Raw records »
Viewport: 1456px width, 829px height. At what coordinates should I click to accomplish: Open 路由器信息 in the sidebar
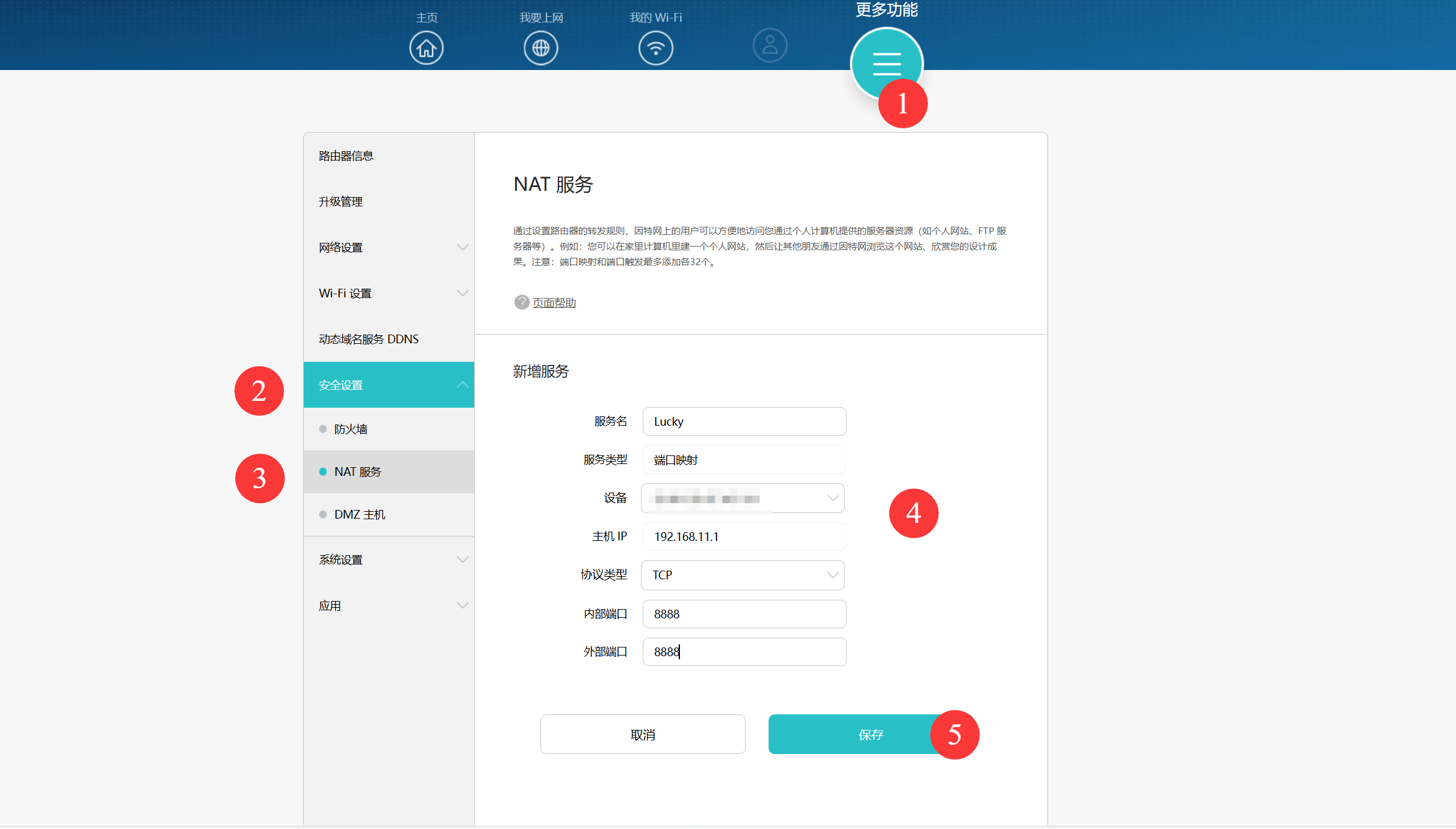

* * *

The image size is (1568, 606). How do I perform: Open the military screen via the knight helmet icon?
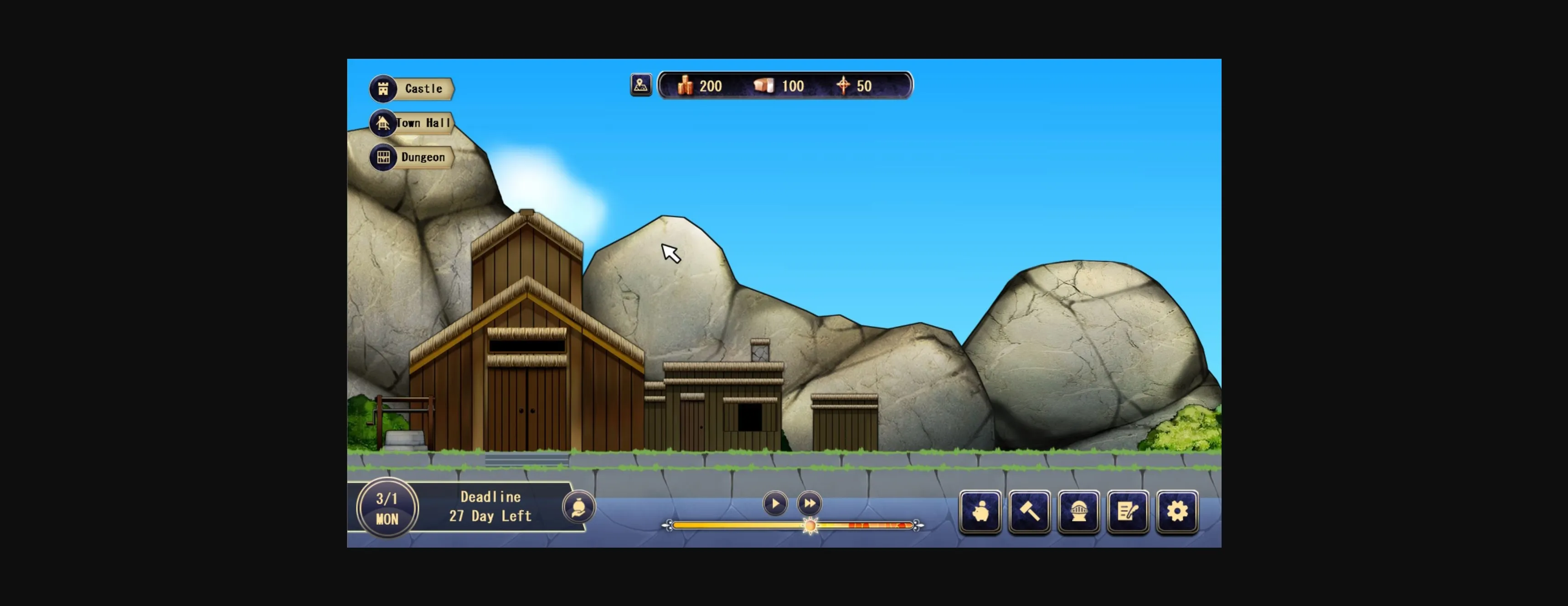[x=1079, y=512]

---

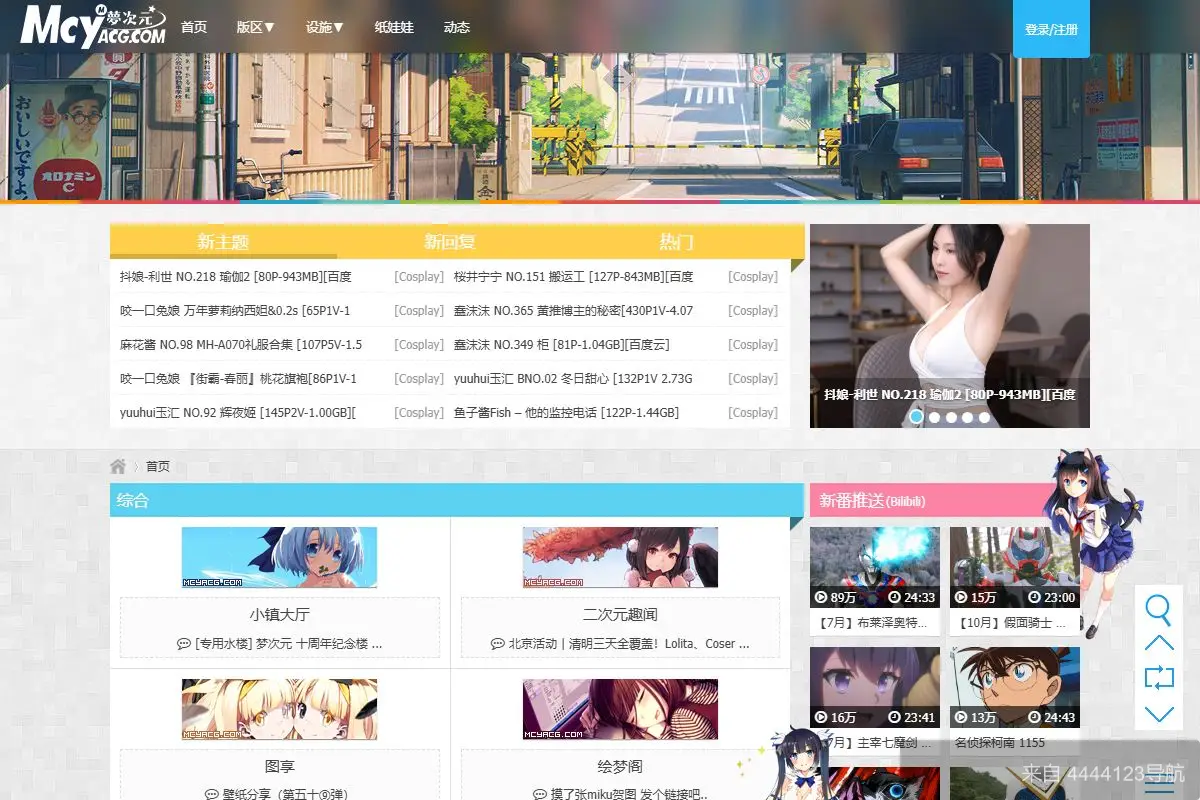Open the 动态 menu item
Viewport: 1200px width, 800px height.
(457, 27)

Exercise details » Repeat everything from the line containing "The image size" down to the line containing "[x=1079, y=512]", leaving out the pictures.

Worked answer »
The image size is (1568, 606). How do I perform: Open the military screen via the knight helmet icon?
[x=1079, y=512]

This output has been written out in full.